━━━ Извлечённый текст ━━━
Да, судьба Евгения Евтушенко – наглядный пример того, как символ эпохи превращается в карикатуру на самого себя. Апогеем этого превращения для меня лично стало получение Евгением Александровичем диплома об окончании Литературного института в 2001 году в возрасте примерно (точная дата рождения поэта неизвестна) 69 лет.

Мы, тогдашние выпускники, большинству из которых было немногим за двадцать (тридцатилетние считались «стариками» и чувствовали себя в этом «детском саду» не в своей тарелке) изумлялись, зачем «Евтушенко!» понадобился диплом. Всемирно известный поэт, лауреат кучи премий, автор множества книг… Как-то прожил почти всю жизнь без диплома, и тут вдруг пришёл за ним…

Говорили, что это нужно, чтобы читать лекции – дескать, без диплома это делать сложнее. Были и другие гипотезы, но комичность ситуации они только обостряли.

Я всегда воспринимал Евтушенко как большую, знаковую фигуру в нашей поэзии второй половины ХХ века. Даже та карикатурность, что стала особенно заметно проявляться в конце 80-х, была какой-то знаковой, поэтической.

И здесь хочется подумать о поэте как действительно фигуре, а не только (и не столько) как авторе, может быть, гениальных стихотворений.

Не стану углубляться в историю нашей литературы, обращу внимание на три поэтических поколения, появившиеся с разницей в сорок лет. Первое – условно говоря, 20-х годов, второе – 60-х и третье – 00-х.

В первом, рождённом Октябрьской революцией (хотя большинство из поэтов дебютировало и успело обрести известность до неё, но приняло революцию как свою – как рождение нового мира, новой культуры), мы видим в первом ряду Маяковского, Есенина, Асеева, Багрицкого, Тихонова, Мариенгофа, Антокольского, Сельвинского.

Во втором, рождённом оттепелью (здесь опять же многие начали публиковаться в эпоху Сталина), – Евтушенко, Вознесенский, Рождественский, Куняев, Передреев, Матвеева, Мориц, Казакова, Кузнецова, Рубцов, Шкляревский, Ахмадулина, Соснора.
━━━
= Задания к упражнению =
A. Выведите из текста о Евтушенко всё от слов «И здесь хочется» до слов «третье – 00-х.» включительно, без изменений.
B. Приведите продолжение текста о Евтушенко и поэтических поколениях, начиная сразу после его последнего предложения.
Приведённые далее данные взяты из другого источника.
━━━ Исходные данные ━━━
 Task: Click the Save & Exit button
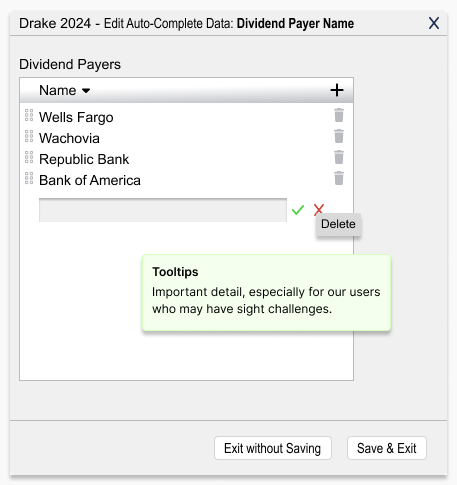(387, 448)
━━━
= Ответы по заданиям =
A.
И здесь хочется подумать о поэте как действительно фигуре, а не только (и не столько) как авторе, может быть, гениальных стихотворений.

Не стану углубляться в историю нашей литературы, обращу внимание на три поэтических поколения, появившиеся с разницей в сорок лет. Первое – условно говоря, 20-х годов, второе – 60-х и третье – 00-х.

B.
С третьим поколением сложнее. Чем оно рождено?.. По сути, оно могло быть рождено перестройкой и стать ярким событием 90-х. Но перестройка, перестраивая экономику и политику, почти не коснулась современной ей литературы. Публиковались возвращённые имена, ранее запрещённое, а молодая поэзия словно бы не существовала. Эта молодая поэзия, ставшая уже немолодой, по-настоящему проявилась лишь к концу 90-х и имела все атрибуты андеграундного искусства, признаки затянувшейся юности – экспериментаторство, возведённое в принцип, усложнённость, абсолютный эгоцентризм, эпатаж и т. п. Приди на страницы журналов, в книжные магазины эта поэзия в своё время – в конце 80-х, – думаю, она стала бы вехой. Но тогда её практически не заметили – издатели и редакторы были заняты другим.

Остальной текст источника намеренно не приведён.